Rare U.S. Safe-Passage Deal Granted To Volkswagen CEO
A rare safe-passage deal was granted to Volkswagen’s old chief executive officer by the United States not long after authorities there had filed sealed charges against him.
According to media reports, Herbert Diess was allowed to move about freely anywhere in the world without having to worry about being getting arrested in connection to the diesel-rigging investigation. The executive had bene recently promoted by the German automaker top lead the company.
Reports, quoting people with knowledge of the matter, stated that verbal assurance that he would be provided prior notice if the authorities decided to charge him in its emissions cheating probe. Diess is not accused of any wrongdoing even though he had joined the automaker a couple months before the scandal became public in September 2015.

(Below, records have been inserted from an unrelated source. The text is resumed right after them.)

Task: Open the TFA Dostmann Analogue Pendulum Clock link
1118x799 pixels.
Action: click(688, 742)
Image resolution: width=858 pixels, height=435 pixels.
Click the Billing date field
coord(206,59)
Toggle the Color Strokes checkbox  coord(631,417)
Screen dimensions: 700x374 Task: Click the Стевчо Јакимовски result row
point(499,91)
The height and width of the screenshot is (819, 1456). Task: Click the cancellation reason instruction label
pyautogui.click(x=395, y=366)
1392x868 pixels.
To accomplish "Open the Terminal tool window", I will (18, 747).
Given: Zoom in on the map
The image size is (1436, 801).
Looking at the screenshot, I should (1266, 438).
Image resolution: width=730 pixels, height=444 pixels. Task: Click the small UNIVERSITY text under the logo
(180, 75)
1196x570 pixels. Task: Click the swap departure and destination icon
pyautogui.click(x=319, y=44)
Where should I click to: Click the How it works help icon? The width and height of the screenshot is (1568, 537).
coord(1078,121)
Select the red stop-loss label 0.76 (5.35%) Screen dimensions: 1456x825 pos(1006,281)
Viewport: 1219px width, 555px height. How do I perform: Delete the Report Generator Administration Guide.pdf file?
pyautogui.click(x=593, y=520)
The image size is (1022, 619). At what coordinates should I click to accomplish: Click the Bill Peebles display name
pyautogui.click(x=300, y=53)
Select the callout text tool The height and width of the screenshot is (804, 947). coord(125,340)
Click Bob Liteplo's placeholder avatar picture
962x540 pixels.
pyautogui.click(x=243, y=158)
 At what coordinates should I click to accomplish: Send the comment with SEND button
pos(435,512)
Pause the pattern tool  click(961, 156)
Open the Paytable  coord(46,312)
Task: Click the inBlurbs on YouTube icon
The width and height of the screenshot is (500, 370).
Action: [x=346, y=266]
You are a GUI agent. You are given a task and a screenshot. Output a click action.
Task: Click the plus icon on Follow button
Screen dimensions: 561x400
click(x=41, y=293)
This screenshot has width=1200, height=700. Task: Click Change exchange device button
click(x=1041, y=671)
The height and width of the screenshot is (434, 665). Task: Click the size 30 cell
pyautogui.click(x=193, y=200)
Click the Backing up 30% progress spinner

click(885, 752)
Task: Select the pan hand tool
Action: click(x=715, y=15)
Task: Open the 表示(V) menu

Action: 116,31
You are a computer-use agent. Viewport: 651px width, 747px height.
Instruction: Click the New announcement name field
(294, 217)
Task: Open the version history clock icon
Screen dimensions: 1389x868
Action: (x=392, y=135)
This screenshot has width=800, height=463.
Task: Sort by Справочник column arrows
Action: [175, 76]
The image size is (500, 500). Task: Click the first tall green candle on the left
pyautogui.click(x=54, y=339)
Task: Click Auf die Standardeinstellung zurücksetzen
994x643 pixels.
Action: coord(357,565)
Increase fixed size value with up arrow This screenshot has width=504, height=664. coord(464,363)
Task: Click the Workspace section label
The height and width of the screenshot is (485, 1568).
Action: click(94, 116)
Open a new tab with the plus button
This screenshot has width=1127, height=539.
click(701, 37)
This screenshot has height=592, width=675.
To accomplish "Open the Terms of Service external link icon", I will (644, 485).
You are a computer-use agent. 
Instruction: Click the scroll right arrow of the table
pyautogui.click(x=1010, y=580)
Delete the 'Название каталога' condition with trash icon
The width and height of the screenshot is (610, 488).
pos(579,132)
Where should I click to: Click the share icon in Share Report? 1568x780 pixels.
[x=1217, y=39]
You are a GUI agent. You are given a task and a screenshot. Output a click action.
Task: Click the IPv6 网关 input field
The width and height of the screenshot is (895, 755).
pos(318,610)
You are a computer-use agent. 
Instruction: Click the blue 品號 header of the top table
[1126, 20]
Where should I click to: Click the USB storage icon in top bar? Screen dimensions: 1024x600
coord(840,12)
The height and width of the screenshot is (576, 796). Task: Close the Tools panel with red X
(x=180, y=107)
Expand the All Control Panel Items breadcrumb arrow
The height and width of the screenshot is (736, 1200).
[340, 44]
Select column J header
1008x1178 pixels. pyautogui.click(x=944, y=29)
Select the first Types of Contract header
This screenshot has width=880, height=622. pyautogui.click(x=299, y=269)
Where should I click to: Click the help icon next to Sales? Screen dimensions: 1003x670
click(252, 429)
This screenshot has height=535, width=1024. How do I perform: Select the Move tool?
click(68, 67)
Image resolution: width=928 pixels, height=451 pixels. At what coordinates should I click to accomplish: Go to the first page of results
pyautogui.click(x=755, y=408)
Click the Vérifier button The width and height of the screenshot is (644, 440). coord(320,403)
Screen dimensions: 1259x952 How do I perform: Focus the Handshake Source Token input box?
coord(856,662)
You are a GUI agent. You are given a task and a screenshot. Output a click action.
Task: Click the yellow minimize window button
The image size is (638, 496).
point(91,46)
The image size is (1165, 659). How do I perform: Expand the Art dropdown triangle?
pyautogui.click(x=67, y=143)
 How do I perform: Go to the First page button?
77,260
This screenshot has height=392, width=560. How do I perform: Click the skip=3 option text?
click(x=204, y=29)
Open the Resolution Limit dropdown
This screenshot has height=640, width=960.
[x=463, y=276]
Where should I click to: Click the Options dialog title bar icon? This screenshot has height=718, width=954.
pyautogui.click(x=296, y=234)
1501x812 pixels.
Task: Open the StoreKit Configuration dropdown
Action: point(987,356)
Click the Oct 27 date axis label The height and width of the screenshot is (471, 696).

This agreement with the U.S. authorities had enabled Diess to be able to efficiently manage the company which has 12 brands and 120 factories that are spread throughout the globe. He would be required to travel a lot around the world for purposes such as releasing new models representing the German automaker. The former CEO of VW, Martin Winterkorn, was indicted under seal in March. The criminal charges against Winterkorn were publicly announced on May 3 and he is likely to be arrested if he goes to the United States.
It is being perceived that Diess desired extra assurance of not being detained while he travelled frequently around the world on work for the global car manufacturer or he had some security concerns from U.S. authorities related to the diesel scandal. Volkswagen did not agree to a last week proposal by a request by the U.S. House of Representatives in the U.S. of Diess testifying before it about what the company was doing efforts to address diesel-cheating. The automaker said that such a hearing is “not necessary.”
The deal was described to be unusual by former prosecutors and criminal defense lawyers. There could be a belief among U.S. authorities that Diess would be providing useful information for the diesel scandal investigations or they are not charging him at all, they said.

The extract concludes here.